▶ _Your task_: Taking the line that contains "Instruction: Click the" as the start and the last line of the data as the end, repeat exactly every line in that span, but no pictures.

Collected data
§ §

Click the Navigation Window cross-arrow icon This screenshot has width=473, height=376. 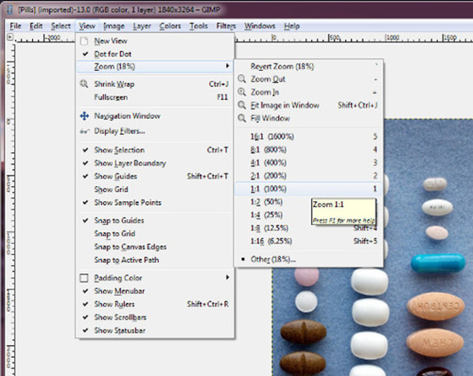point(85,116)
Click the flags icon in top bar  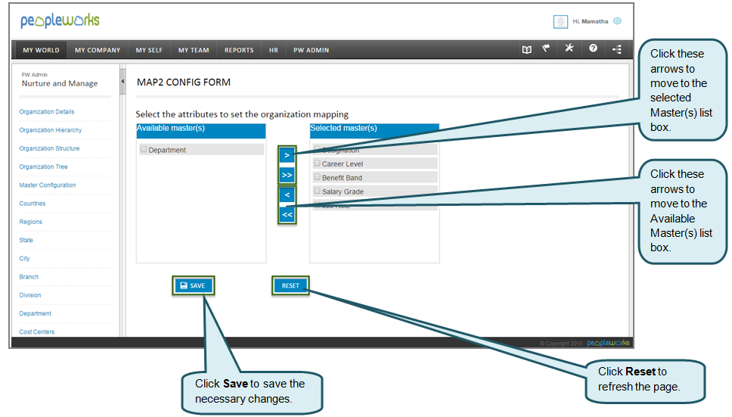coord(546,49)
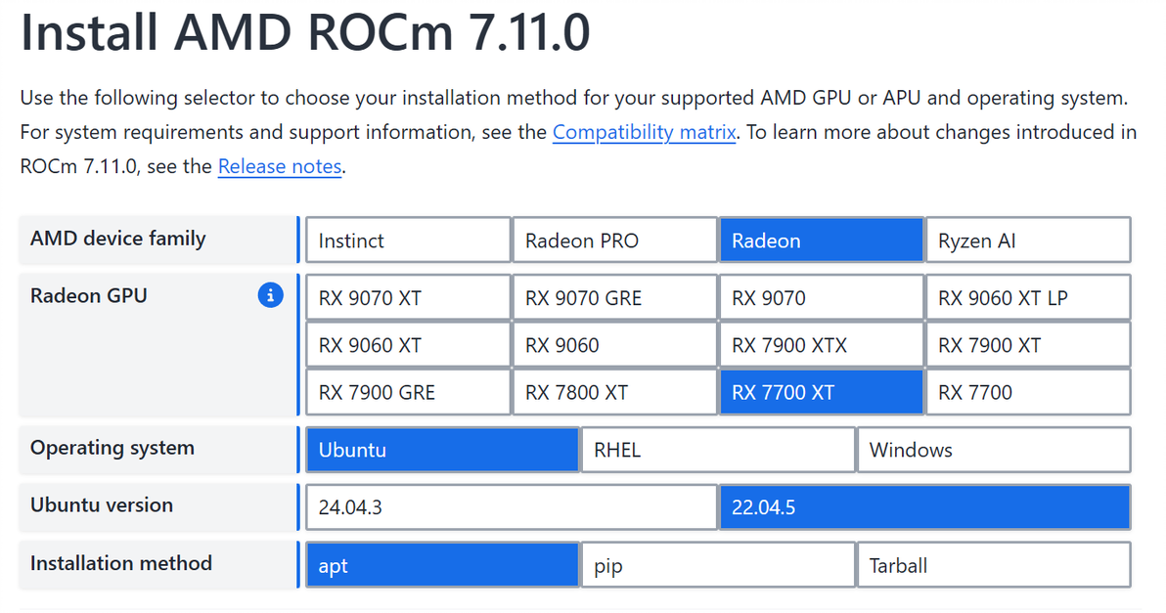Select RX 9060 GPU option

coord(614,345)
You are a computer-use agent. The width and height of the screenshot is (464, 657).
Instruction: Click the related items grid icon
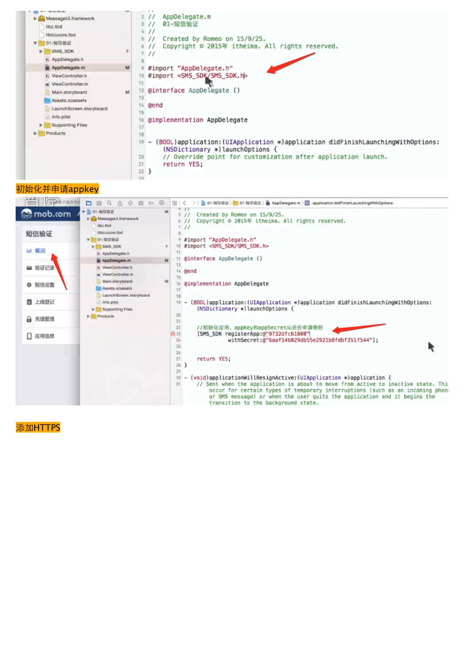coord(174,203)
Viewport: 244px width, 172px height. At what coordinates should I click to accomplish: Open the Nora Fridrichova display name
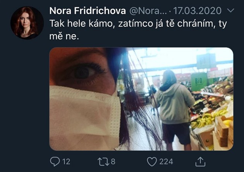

§ §

▶ _Result_:
Instruction: Click the related items grid icon
coord(174,203)
Viewport: 244px width, 172px height. At what coordinates should I click to accomplish: Open the Nora Fridrichova display name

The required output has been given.